XXVI DOMINGO DO TEMPO COMUM (ANO C)

A PALAVRA

A liturgia deste domingo propõe-nos, de novo, a reflexão sobre a nossa relação com os bens deste mundo… Convida-nos a vê-los, não como algo que nos pertence de forma exclusiva, mas como dons que Deus colocou em nossas mãos, para que os administremos e partilhemos, com gratuidade e amor.

Na primeira leitura (Am 6,1a.4-7), o profeta Amós denuncia violentamente uma classe dirigente ociosa, que vive no luxo à custa da exploração dos pobres e que não se preocupa minimamente com o sofrimento e a miséria dos humildes. O profeta anuncia que Deus não vai pactuar com esta situação, pois este sistema de egoísmo e injustiça não tem nada a ver com o projeto que Deus sonhou para os homens e para o mundo.

O Evangelho (Lc 16,19-31) apresenta-nos, através da parábola do rico e do pobre Lázaro, uma catequese sobre a posse dos bens… Na perspectiva de Lucas, a riqueza é sempre um pecado, pois supõe a apropriação, em benefício próprio, de dons de Deus que se destinam a todos os homens… Por isso, o rico é condenado e Lázaro recompensado.

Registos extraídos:

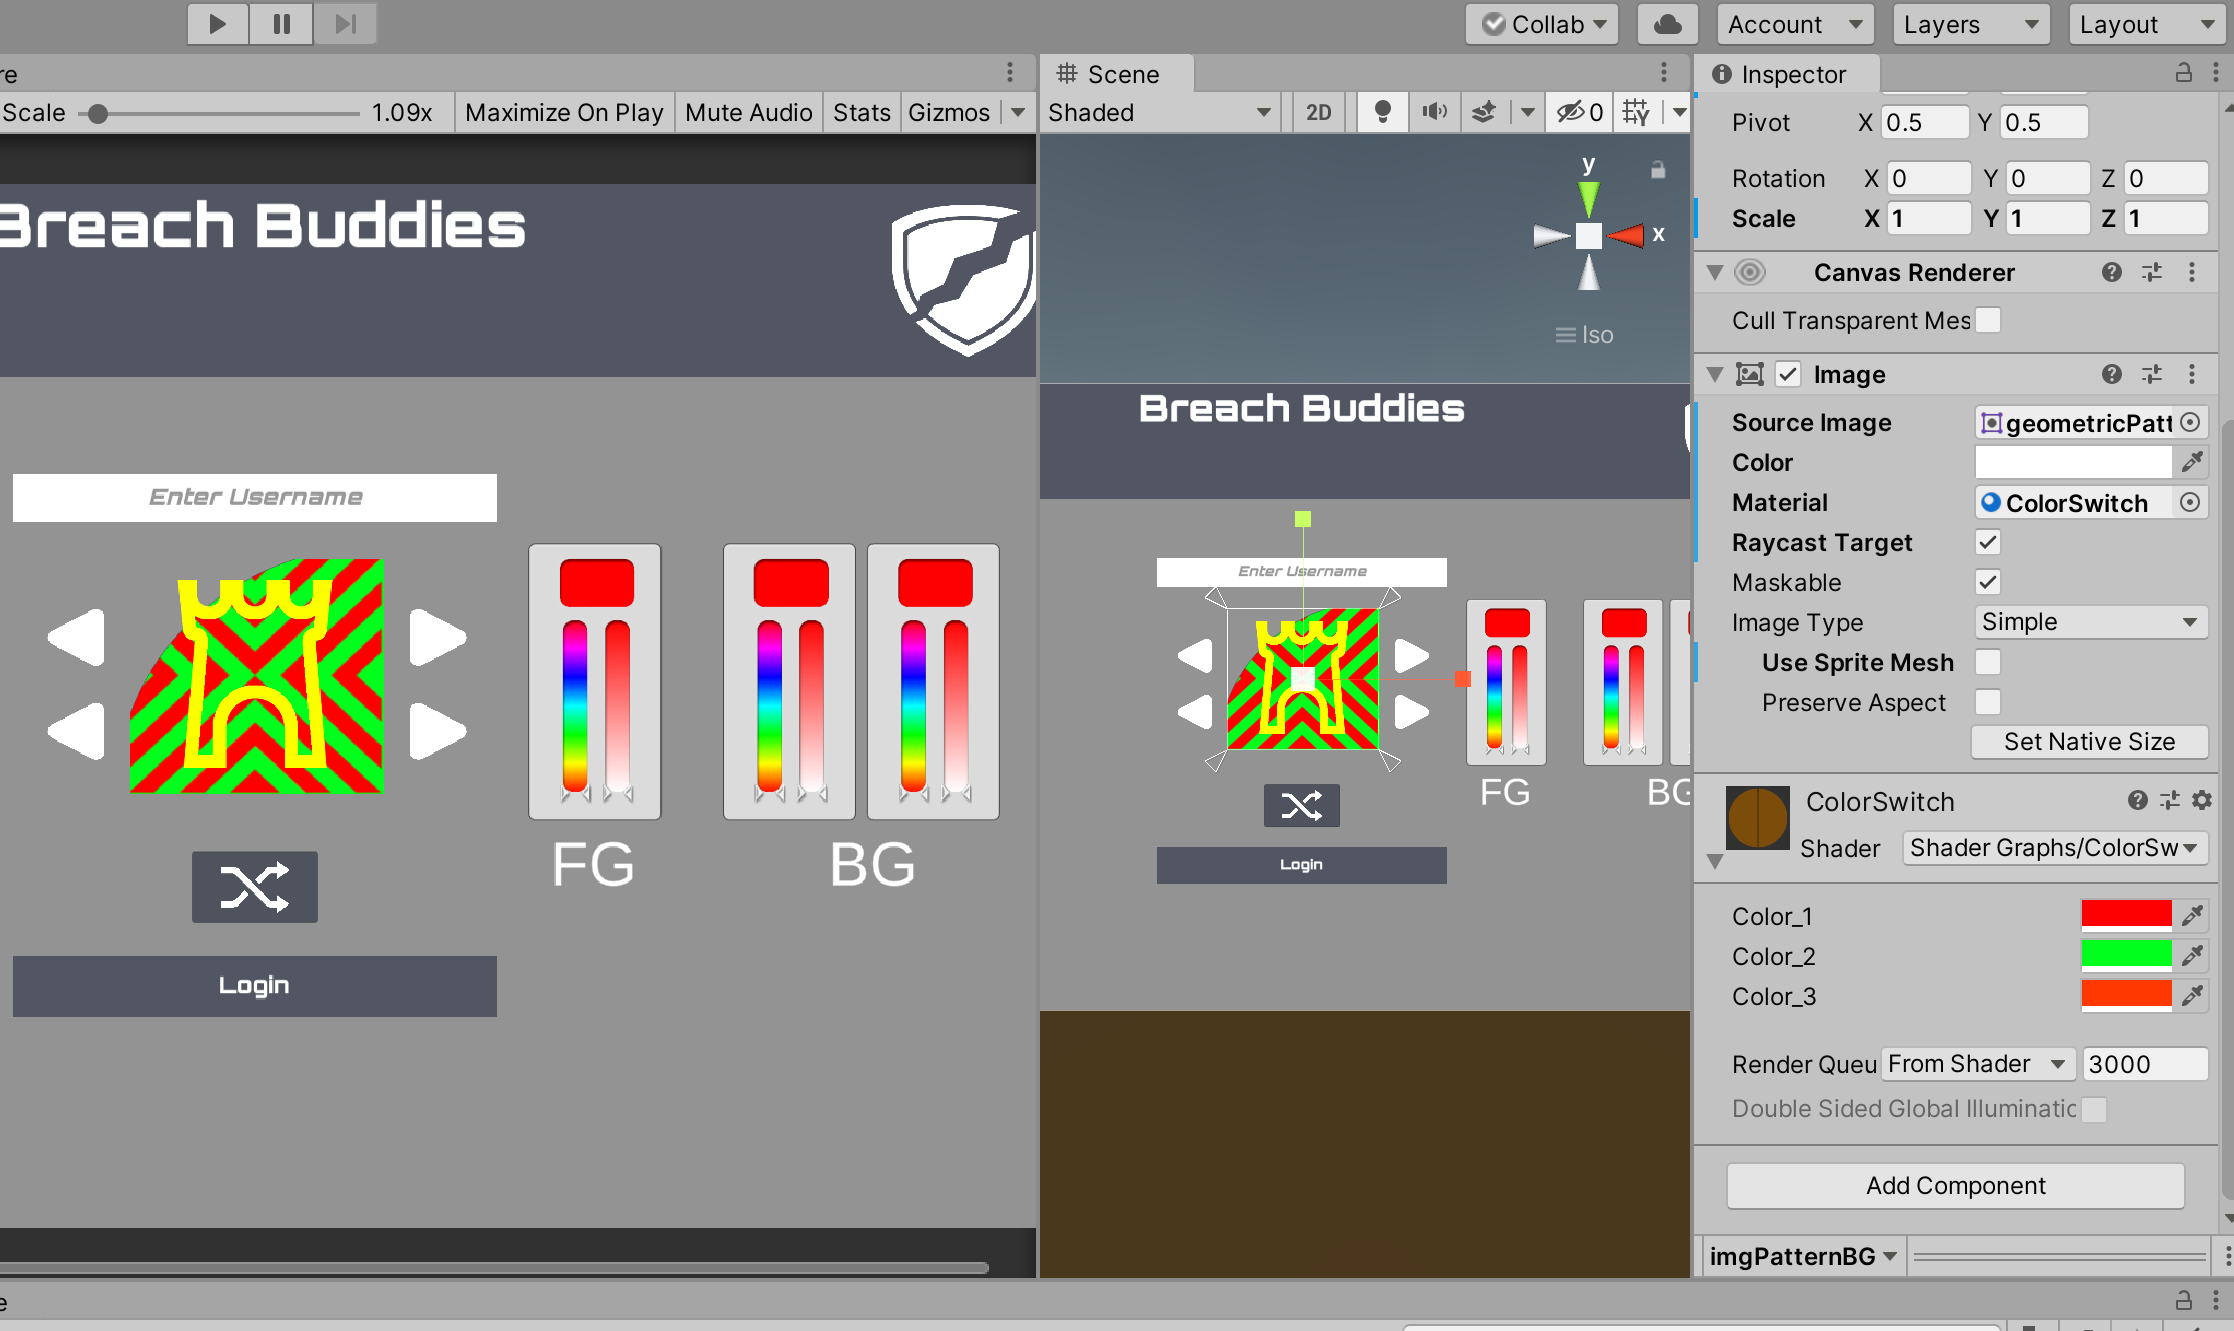Click the Step frame button
The image size is (2234, 1331).
coord(344,24)
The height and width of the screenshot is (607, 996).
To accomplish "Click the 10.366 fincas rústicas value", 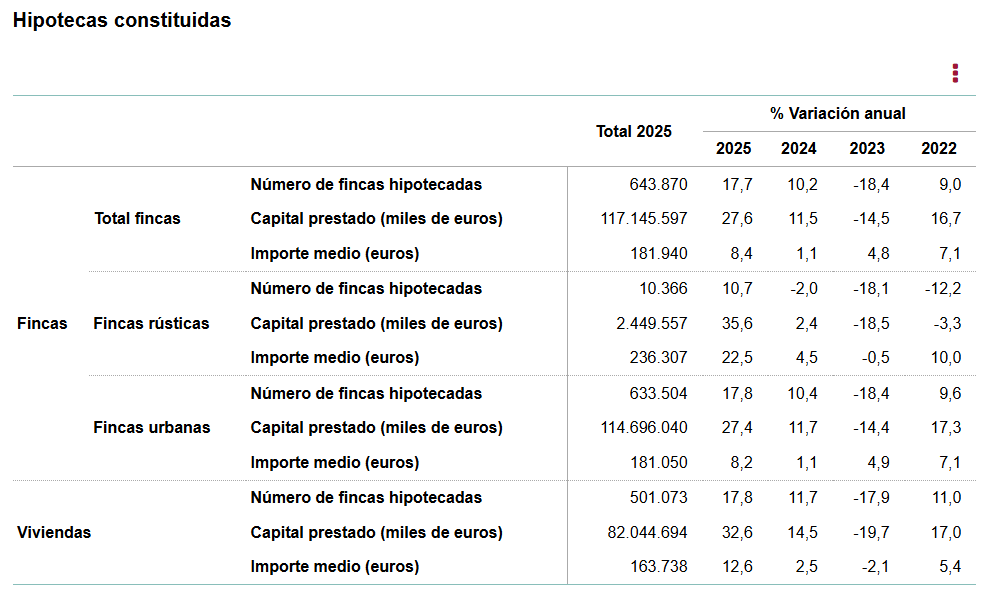I will 662,288.
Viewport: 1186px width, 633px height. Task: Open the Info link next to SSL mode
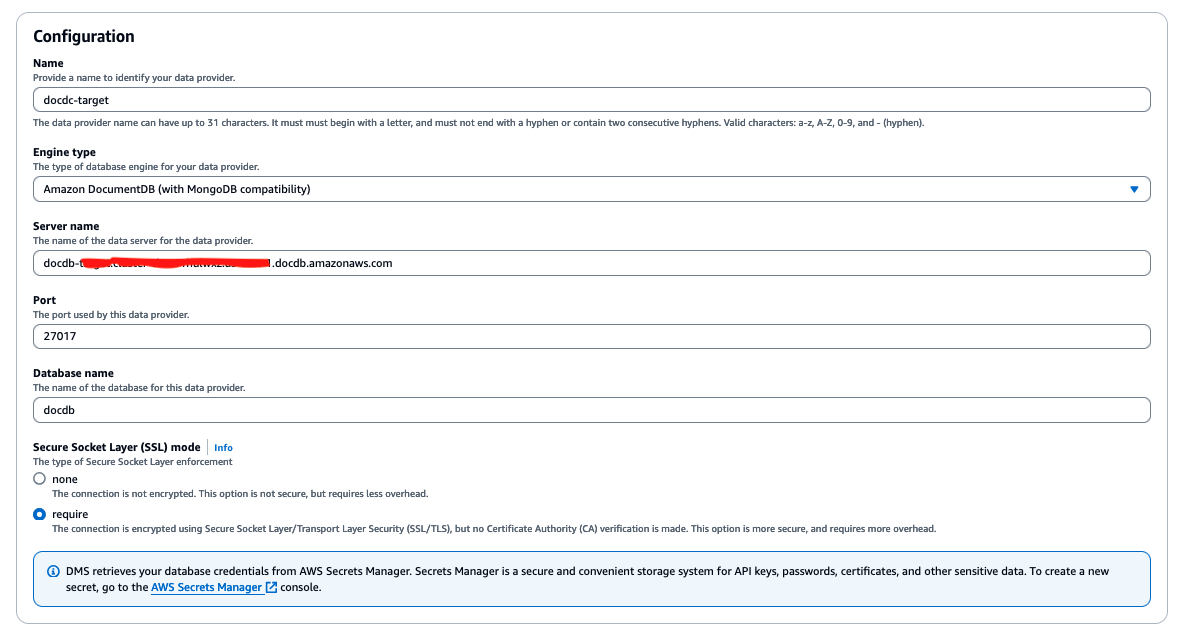(x=223, y=447)

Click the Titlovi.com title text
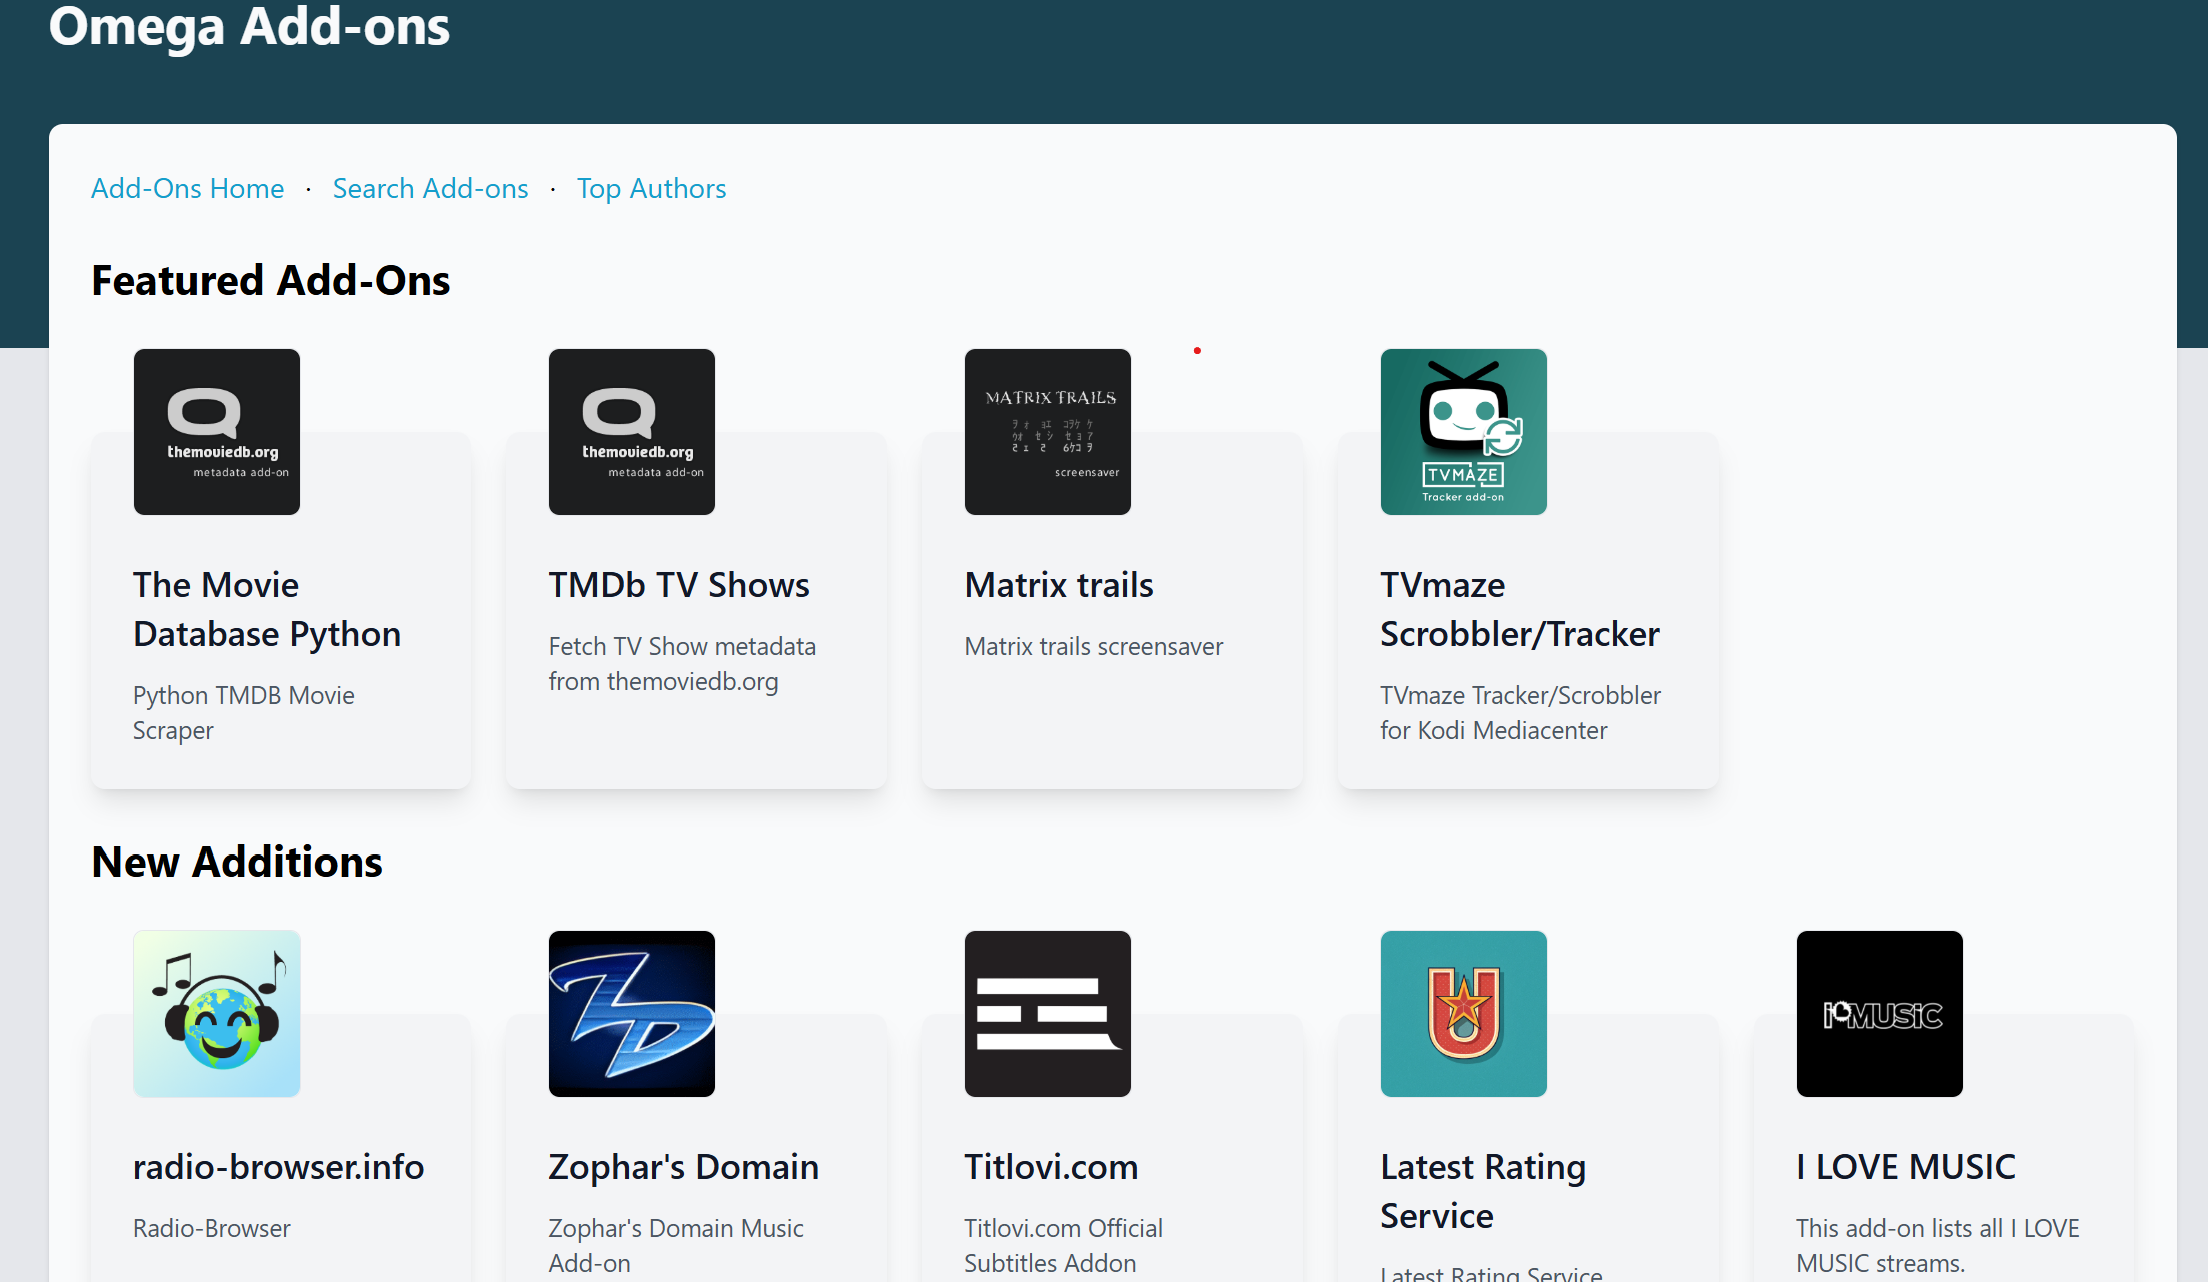pyautogui.click(x=1050, y=1167)
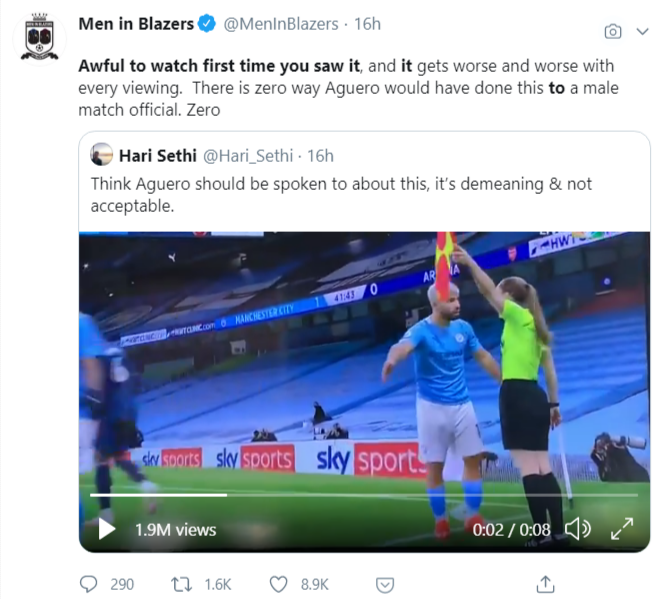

ENUNCIADO 1: Reproduza o comentário litúrgico desde "Na primeira leitura" até "para o mundo.".
ENUNCIADO 2: Enumere as características que o comentário litúrgico atribui à classe dirigente denunciada pelo profeta Amós.
Estes dados provêm de uma fonte diferente.

RESPOSTA ESPERADA 1:
Na primeira leitura (Am 6,1a.4-7), o profeta Amós denuncia violentamente uma classe dirigente ociosa, que vive no luxo à custa da exploração dos pobres e que não se preocupa minimamente com o sofrimento e a miséria dos humildes. O profeta anuncia que Deus não vai pactuar com esta situação, pois este sistema de egoísmo e injustiça não tem nada a ver com o projeto que Deus sonhou para os homens e para o mundo.

RESPOSTA ESPERADA 2:
- É ociosa.
- Vive no luxo à custa da exploração dos pobres.
- Não se preocupa minimamente com o sofrimento e a miséria dos humildes.